▶ _YOUR GOAL_: Pick up the explanation of solving the search insert position problem with binary search, writing on from right after its last sentence.

▶ _SOURCE PASSAGE_:
Search Insert Position

Question:

Given a sorted array and a target value, return the index if the target is found. If not, return the index where it would be if it were inserted in order.

You may assume no duplicates in the array.

Here are few examples.
[1,3,5,6], 5 → 2
[1,3,5,6], 2 → 1
[1,3,5,6], 7 → 4
[1,3,5,6], 0 → 0

Difficulty: Medium

Link: https://leetcode.com/problems/search-insert-position/description/

Solution:

Firstly, think about the template of Binary Search. We use it to find a target number in a given array.

Let's see the example:

1. We try to find a place to insert 5 in [1, 3, 5, 6]. The position is 2 where there's an element equals to 5. [1, 3, (5), 5, 6]
2. We try to find a place to insert 2 in [1, 3, 5, 6]. No element is equals to 2, we find 3 which is in 2nd place. It is the first element that greater than 2. [1, (2), 3, 5, 6]
3. We try to find a place to insert 7 in [1, 3, 5, 6]. All of the elements in the given array is smaller than 7, so the position to insert 7 is behind 6. [1, 3, 5, 6, (7)]
4. We try to find a place to insert 0 in [1, 3, 5, 6]. All of the elements in the given array is greater than 0, so the position to insert is the beginning which is 0. [(0), 1, 3, 5, 6]

Finding: now we can find, the place to insert is actually the first element that greater or equals to the target element. Corner case is when target is larger than all given elements, means when you can't find any element greater or equals than the target, the answer will be the arr.length + 1.

How do we find the first one that equals or greater than the target? We divide into 2 conditions:

(keep this in mind: we are looking for the first element that greater or equal to our target)

1. nums[mid] >= target, this means nums[mid] could be our final answer (the first one), or could be on the right of our final answer (not the first one). In another word, our final answer is nums[mid] or an element on the left side. So we shrink the size of array by moving end to mid. (can't do mid-1, since it might cut our final answer out)

▶ _DATA EXTRACT_:
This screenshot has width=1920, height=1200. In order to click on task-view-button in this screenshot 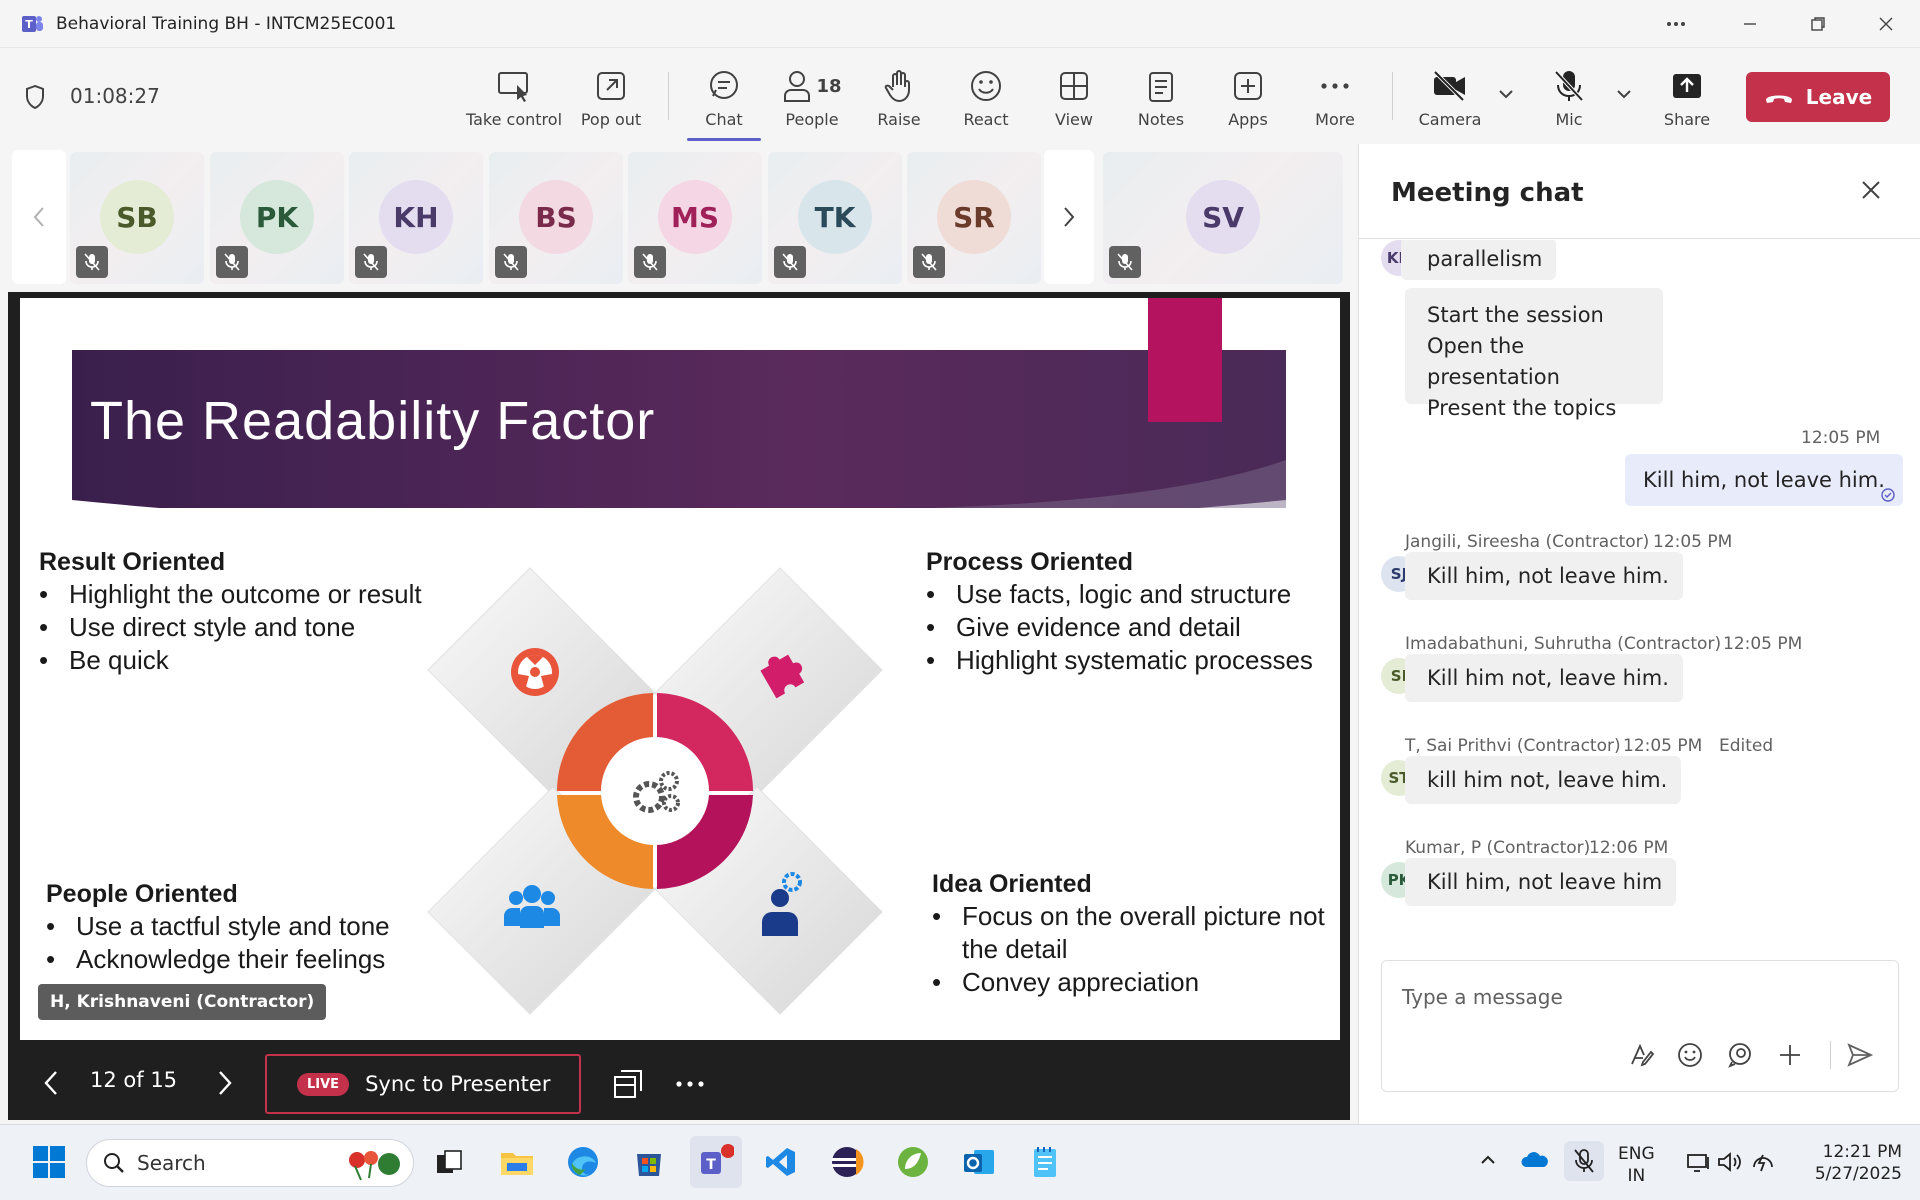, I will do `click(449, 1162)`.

▶ _TASK ANSWER_:
2. nums[mid] < target, this means nums[mid] is smaller than our final answer. And we know we dont want anything that smaller (we need element that greater or equals to target). So we can make sure that nums[mid] is not our final answer. Then let it go! The final answer should be on the right of nums[mid] (not includes nums[mid]). So we can shrink the size of array by moving start to mid+1; (If you move it to mid, it won't effect the final result but will do harm to efficiency)

Time: O(logN), N is the length of nums

Space: O(1)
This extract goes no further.